The effect of PLGA doping of polycaprolactone films on the control of osteoblast adhesion and proliferation in vitro.

Poly(epsilon-caprolactone) (PCL) film was modified using specified amounts of poly(d,l-lactide-co-glycolide) (PLGA) to provide a means to control polymer degradation. The aim of the study was to determine the effects of doping PCL with PLGA on the materials degradation, morphology and cell adhesion, to determine the significant variables within the process that could provide further control of cell adhesion. PLGA-doped PCL films were aged in osteogenic medium at 37 degrees C for up to 28 days. The aged samples were analysed in terms of weight loss or weight gain, molecule deposition and surface morphology. Molecule deposition was determined using Fourier transform infrared spectroscopy in attenuated total reflectance mode (FTIR-ATR) and morphology was determined using scanning electron microscopy and interferometric microscopy.

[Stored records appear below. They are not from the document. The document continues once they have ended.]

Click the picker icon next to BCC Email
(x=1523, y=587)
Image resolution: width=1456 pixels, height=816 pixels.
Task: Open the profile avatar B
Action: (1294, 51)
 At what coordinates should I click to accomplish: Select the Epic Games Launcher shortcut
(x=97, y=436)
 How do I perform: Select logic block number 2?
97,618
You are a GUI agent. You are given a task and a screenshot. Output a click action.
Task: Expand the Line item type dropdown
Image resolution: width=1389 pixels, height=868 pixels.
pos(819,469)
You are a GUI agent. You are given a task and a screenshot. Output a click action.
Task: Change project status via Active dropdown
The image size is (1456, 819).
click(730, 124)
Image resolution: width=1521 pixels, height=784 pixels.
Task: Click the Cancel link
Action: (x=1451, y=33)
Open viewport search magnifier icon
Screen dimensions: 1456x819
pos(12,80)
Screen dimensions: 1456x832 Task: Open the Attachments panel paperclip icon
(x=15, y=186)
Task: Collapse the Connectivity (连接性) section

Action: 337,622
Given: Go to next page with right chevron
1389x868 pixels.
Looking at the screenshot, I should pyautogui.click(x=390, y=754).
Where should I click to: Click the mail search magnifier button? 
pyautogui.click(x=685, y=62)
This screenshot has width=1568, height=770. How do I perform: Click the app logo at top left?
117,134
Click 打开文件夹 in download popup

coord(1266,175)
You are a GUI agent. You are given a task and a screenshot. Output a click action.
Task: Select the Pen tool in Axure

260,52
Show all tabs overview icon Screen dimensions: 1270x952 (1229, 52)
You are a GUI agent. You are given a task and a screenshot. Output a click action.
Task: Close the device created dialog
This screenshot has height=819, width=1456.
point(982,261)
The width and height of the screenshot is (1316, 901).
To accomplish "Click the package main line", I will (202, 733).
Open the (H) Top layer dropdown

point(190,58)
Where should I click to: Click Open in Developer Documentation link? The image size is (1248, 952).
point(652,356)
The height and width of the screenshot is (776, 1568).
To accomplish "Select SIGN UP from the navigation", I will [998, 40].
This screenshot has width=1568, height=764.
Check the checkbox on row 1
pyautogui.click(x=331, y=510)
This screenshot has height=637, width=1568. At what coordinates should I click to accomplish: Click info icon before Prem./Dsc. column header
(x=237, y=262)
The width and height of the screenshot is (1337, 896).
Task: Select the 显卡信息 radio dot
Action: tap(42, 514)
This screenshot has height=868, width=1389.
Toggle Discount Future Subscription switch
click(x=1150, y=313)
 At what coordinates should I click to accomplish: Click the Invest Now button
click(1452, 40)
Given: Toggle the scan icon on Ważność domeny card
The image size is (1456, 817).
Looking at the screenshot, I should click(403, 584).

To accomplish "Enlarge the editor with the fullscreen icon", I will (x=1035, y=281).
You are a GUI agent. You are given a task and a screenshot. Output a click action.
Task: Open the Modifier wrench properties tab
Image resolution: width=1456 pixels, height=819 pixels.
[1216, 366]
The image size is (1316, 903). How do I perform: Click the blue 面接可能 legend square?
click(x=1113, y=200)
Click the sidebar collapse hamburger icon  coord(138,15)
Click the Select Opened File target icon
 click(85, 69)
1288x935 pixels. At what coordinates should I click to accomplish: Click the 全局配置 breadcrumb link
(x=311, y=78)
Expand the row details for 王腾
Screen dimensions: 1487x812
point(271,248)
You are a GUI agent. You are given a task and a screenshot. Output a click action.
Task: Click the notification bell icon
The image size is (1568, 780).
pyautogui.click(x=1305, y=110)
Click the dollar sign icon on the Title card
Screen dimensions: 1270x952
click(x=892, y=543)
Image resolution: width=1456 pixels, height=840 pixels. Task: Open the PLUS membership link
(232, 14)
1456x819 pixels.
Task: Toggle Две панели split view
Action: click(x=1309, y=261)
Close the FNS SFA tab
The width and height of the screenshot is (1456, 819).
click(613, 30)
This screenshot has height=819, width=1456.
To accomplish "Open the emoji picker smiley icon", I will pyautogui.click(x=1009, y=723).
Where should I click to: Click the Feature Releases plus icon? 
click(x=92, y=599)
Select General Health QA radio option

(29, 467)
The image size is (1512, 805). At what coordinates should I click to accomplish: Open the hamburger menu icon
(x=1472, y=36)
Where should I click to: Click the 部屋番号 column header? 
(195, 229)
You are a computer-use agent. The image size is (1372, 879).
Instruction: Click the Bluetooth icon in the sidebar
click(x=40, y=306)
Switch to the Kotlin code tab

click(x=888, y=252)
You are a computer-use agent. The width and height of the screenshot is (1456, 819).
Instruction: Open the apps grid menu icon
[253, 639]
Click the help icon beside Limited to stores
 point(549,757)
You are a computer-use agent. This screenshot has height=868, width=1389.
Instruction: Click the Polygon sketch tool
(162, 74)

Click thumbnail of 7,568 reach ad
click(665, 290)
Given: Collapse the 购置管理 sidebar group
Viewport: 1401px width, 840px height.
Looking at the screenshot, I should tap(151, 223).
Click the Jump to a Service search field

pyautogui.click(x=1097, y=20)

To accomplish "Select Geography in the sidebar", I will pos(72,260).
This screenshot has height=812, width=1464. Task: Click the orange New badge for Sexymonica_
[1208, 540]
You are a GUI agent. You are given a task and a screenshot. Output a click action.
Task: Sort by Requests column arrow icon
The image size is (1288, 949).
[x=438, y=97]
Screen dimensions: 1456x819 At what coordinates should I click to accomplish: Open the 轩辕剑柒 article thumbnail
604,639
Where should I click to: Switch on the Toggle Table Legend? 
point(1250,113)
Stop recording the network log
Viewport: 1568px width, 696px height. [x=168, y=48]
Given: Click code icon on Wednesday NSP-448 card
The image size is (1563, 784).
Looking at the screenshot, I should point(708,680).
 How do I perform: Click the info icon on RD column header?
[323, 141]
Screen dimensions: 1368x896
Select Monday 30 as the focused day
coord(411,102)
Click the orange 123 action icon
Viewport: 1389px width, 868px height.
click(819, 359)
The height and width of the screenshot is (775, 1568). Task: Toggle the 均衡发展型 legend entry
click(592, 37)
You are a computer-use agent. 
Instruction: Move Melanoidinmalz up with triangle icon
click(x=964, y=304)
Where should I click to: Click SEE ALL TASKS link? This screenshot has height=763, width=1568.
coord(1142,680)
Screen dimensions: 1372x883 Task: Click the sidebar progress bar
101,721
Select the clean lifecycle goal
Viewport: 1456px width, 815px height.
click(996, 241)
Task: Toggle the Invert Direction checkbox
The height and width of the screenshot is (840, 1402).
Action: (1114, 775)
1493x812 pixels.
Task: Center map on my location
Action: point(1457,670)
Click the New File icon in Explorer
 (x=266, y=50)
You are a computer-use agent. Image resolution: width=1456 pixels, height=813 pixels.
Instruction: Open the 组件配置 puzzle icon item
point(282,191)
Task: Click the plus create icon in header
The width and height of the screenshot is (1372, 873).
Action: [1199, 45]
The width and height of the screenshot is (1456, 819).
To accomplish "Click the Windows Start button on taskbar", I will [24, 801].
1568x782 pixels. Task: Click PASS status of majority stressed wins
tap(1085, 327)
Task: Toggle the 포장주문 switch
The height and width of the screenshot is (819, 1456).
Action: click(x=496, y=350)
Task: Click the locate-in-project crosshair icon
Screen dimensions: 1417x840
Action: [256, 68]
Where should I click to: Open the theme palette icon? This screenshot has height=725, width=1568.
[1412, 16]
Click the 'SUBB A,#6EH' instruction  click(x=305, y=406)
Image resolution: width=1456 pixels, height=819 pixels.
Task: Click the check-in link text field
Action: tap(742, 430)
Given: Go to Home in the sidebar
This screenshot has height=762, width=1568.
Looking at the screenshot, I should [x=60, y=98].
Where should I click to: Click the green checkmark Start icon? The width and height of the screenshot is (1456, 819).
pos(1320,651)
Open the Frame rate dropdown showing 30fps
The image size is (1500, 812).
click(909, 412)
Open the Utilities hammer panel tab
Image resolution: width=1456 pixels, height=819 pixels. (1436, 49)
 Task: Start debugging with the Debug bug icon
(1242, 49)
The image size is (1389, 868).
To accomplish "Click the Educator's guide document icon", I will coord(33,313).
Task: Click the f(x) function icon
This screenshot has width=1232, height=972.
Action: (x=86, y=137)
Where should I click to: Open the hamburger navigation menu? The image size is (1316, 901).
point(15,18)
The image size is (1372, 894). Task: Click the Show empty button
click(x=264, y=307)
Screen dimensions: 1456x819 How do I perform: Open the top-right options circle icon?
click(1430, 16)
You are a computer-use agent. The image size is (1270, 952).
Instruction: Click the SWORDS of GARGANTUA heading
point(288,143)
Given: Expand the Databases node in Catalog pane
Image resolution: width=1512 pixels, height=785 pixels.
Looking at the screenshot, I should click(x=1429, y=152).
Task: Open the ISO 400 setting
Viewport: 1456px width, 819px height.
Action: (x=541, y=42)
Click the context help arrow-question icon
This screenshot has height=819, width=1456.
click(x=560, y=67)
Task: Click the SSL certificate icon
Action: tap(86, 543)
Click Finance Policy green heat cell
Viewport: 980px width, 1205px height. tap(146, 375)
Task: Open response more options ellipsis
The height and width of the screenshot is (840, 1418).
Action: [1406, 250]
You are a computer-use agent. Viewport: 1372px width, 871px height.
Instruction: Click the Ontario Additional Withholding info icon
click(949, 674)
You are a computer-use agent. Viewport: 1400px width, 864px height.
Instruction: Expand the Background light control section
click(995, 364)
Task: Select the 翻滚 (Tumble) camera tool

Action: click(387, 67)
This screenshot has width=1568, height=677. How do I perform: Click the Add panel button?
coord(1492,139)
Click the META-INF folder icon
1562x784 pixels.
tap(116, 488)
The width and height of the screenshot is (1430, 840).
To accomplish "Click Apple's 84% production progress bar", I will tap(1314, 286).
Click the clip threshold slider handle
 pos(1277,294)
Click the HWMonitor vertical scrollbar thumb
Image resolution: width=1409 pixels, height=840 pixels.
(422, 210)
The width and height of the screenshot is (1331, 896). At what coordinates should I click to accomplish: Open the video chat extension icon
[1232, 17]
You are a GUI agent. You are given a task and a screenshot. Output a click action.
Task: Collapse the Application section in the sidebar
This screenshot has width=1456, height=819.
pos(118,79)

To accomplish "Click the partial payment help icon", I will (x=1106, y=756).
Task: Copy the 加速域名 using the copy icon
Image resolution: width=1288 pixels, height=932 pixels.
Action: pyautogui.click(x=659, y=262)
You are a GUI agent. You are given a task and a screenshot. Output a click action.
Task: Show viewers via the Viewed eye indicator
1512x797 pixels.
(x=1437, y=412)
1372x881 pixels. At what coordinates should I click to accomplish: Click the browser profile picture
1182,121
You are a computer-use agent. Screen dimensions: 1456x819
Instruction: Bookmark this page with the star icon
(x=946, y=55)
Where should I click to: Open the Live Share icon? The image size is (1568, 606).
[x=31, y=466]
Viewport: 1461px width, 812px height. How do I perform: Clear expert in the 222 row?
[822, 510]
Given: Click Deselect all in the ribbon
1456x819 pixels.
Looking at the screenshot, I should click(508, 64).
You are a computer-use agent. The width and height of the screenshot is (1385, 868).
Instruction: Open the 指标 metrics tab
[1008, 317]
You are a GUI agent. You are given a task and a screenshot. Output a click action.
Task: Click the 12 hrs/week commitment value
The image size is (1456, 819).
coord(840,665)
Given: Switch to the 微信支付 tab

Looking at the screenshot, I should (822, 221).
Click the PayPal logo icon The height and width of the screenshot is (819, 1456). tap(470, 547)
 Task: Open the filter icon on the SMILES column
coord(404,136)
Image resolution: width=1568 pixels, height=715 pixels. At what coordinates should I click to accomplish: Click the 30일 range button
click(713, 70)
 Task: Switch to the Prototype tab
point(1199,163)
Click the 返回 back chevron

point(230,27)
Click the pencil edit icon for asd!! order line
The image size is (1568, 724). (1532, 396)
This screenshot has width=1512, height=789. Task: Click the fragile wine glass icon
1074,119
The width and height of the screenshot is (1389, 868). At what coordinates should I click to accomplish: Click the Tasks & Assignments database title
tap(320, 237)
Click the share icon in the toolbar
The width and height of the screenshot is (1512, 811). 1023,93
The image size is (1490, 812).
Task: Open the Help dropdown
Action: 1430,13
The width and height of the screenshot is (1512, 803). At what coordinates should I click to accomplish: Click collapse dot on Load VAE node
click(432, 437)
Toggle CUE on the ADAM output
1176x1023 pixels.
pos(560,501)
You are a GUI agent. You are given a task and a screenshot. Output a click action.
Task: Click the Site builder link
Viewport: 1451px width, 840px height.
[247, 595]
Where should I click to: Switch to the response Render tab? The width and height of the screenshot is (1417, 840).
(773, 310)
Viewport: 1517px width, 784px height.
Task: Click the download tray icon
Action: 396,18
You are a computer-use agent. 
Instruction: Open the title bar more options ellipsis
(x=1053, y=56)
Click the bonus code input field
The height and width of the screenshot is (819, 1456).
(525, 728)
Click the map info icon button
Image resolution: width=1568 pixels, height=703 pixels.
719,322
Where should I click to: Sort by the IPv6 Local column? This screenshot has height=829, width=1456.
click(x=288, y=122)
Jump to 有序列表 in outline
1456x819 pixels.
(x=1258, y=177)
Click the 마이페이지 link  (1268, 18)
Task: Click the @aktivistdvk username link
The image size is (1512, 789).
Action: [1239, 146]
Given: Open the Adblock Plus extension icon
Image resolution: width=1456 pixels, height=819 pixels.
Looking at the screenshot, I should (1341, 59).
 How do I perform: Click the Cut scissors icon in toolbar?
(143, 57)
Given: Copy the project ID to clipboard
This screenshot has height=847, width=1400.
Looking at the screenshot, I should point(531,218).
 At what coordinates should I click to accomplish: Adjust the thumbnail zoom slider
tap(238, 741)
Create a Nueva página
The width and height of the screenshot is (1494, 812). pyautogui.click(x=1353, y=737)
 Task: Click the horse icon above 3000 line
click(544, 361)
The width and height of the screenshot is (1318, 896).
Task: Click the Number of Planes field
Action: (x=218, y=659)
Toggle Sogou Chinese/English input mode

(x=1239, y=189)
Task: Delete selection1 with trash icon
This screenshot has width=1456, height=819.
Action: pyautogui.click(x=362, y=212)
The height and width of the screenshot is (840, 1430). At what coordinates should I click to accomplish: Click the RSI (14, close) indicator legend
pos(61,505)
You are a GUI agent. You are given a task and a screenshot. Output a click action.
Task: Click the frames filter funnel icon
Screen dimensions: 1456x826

The loss of the PLGA doping during degradation enhanced the formation of nano-porous structures in the remaining PCL domains, which attracted the deposition of substances from the osteogenic medium, which favoured the attachment and growth of human osteoblasts. The growth of osteoblasts was influenced by the controlled release of acidic products through polymer blending. Two pairs of FTIR-ATR absorption bands at 1090 and 1110 cm(-1), and at 1180 and 1190 cm(-1) were found to correlate to both PLGA and PCL, respectively. Changing the level of PLGA doping in PCL provided an approach to control the acidic products which can direct the growth of osteoblast cells.